### Work instruction:
Your answer must be the exact lines below, starting with the line with "Given: Click the" and going on through the line with "Viewport: 692px width, 525px height.", both included, with no pictures.

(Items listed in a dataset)
# # #
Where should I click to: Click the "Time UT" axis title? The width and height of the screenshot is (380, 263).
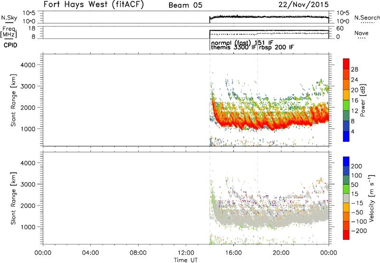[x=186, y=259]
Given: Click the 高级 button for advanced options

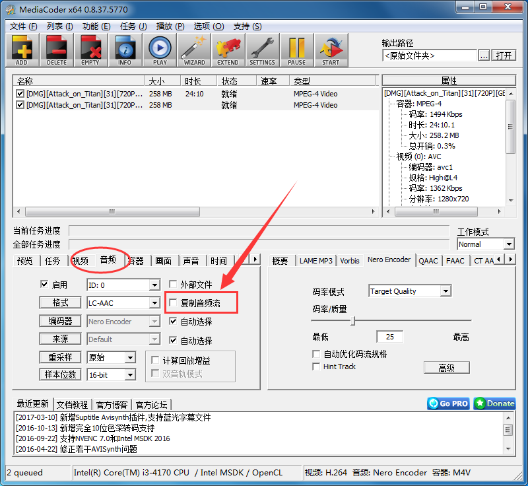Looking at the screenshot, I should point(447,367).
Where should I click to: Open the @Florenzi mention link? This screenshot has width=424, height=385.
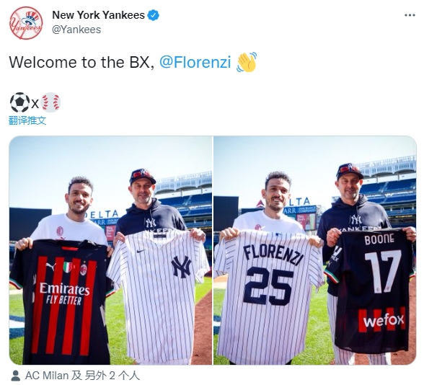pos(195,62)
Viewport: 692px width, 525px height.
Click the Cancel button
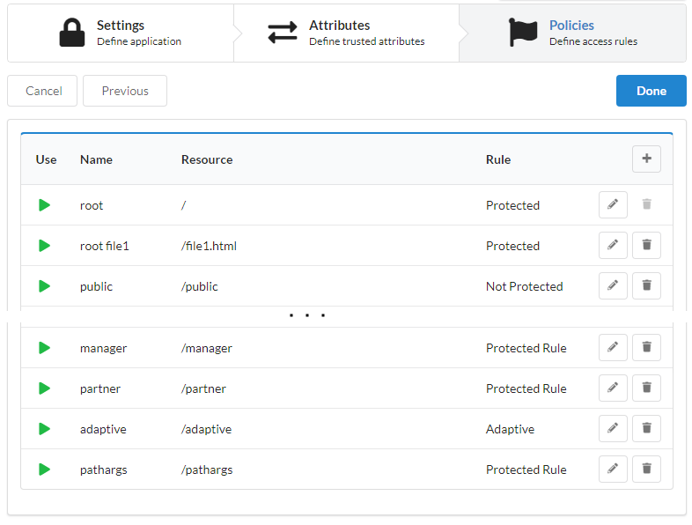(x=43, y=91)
# # #
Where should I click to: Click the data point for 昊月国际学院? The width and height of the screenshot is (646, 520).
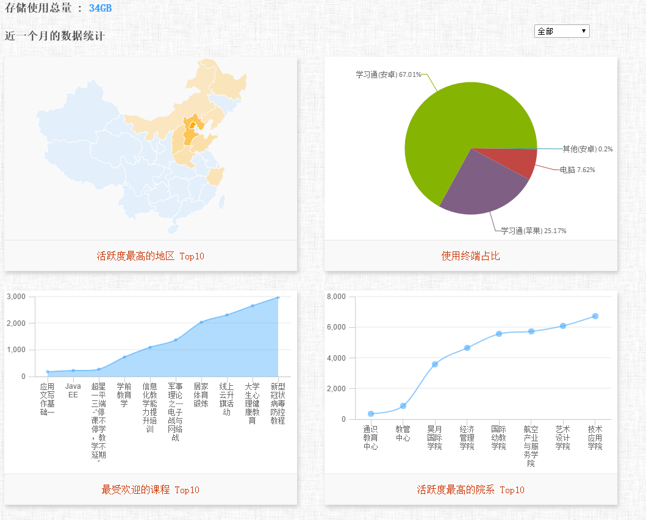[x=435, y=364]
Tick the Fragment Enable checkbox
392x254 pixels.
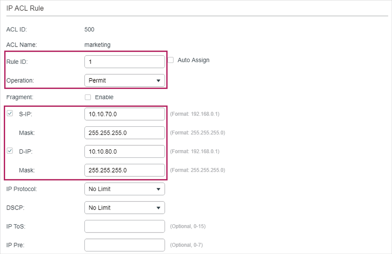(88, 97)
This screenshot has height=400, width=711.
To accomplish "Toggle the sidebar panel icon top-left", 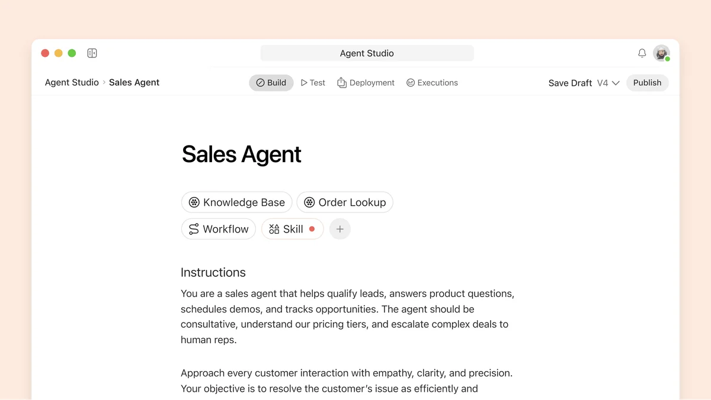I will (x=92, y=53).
# # #
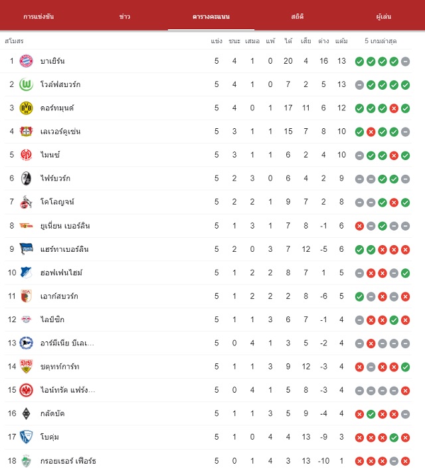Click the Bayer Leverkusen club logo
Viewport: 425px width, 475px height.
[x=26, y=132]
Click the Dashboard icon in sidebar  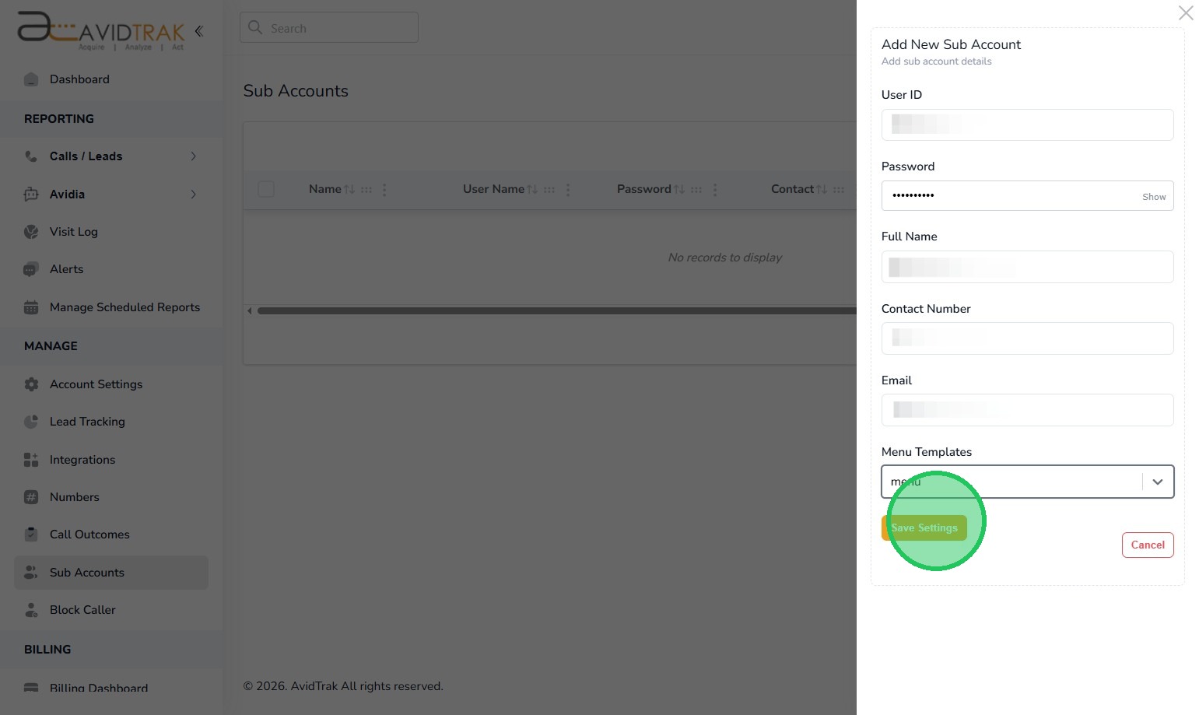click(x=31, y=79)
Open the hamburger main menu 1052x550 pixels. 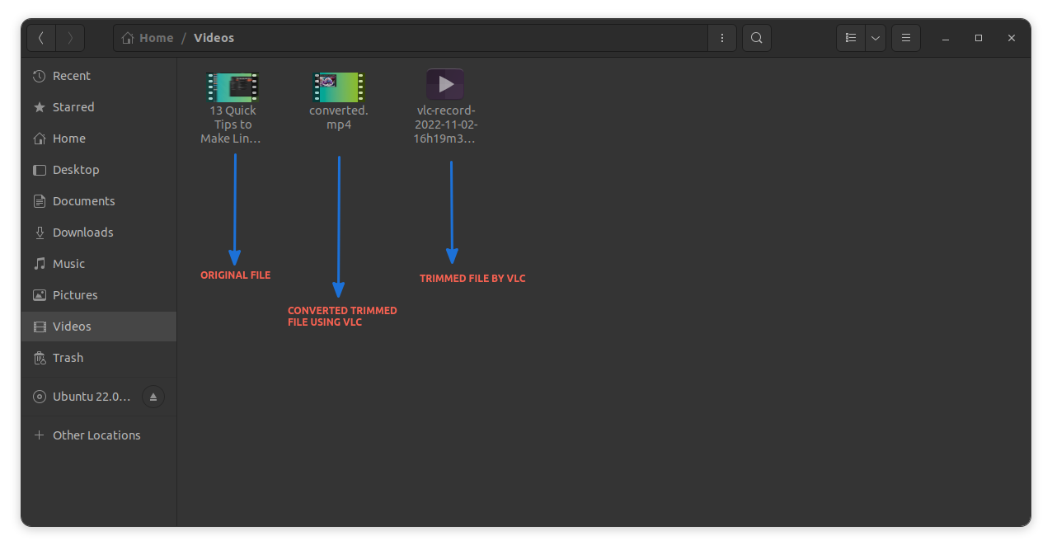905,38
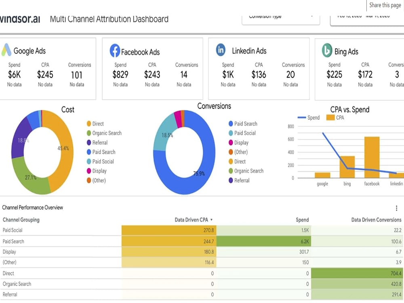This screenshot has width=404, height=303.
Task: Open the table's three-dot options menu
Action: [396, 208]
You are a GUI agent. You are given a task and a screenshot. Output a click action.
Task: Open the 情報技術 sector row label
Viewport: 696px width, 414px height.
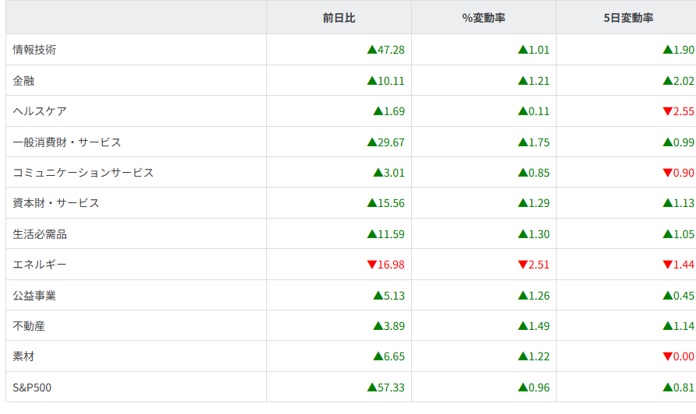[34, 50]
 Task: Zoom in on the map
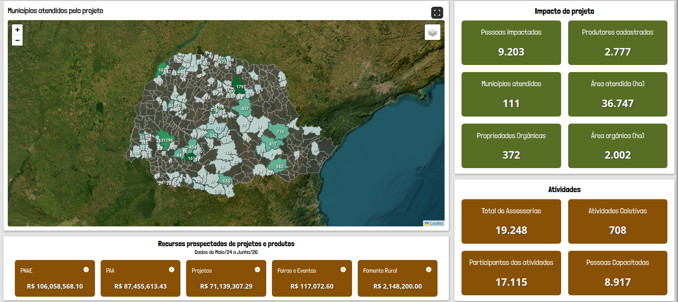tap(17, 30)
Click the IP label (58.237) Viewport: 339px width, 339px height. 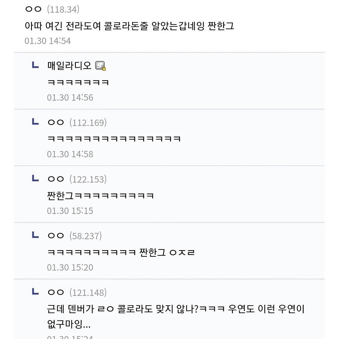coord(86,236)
# # #
### Response to the task:
Given: Click the 高级 button for advanced options

Looking at the screenshot, I should point(447,367).
Where should I click to: Open the @Florenzi mention link? This screenshot has width=424, height=385.
pos(195,62)
Viewport: 692px width, 525px height.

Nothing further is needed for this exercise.